• _TAREAS ESCRITAS_
[1] En el fragmento sobre la oración, ¿cuál de los errores de Wiclef condenó el concilio de Constanza?
[2] Según el fragmento sobre la oración, ¿por qué comete falta grave quien descuida encomendarse a Dios? Responde en una a tres oraciones.

• _FRAGMENTO PROPORCIONADO_
La
oración no sólo es útil, sino necesaria para nuestra salvación: así es que
Dios, que quiere que nos salvemos todos, nos la impone como un precepto: Pedid
y os será concedido. Uno de los errores de Wiclef, condenado por el concilio de Constanza, era decir, que
la oración es de consejo y no de precepto para nosotros. Es menester orar siempre; y
adviértase que no dice, es provechoso, ni conveniente, sino es menester orar.
Por eso los doctores enseñan con verdad, que comete falta grave el que descuida
encomendarse a Dios, al menos una vez al mes, y en todas las ocasiones en que
lucha con alguna tentación violenta.

• _DATOS PROPORCIONADOS_
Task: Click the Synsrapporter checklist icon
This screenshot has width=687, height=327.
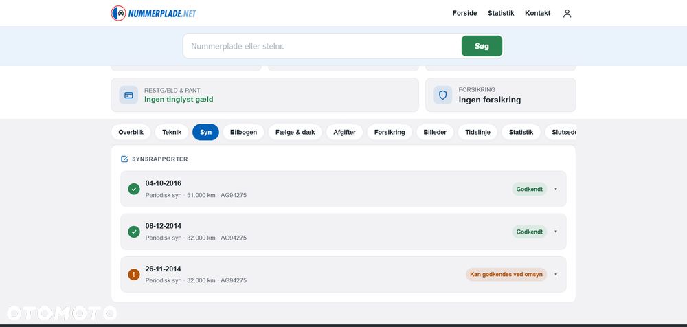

• _RESPUESTAS COMPLETAS_
[1] Afirmar que la oración es de consejo y no de precepto.

[2] La oración no solo es útil, sino necesaria para la salvación, y Dios la impone como precepto. No se dice que orar sea provechoso ni conveniente, sino que es menester orar siempre. Por eso, quien no se encomienda a Dios al menos una vez al mes y cuando sufre una tentación violenta comete falta grave.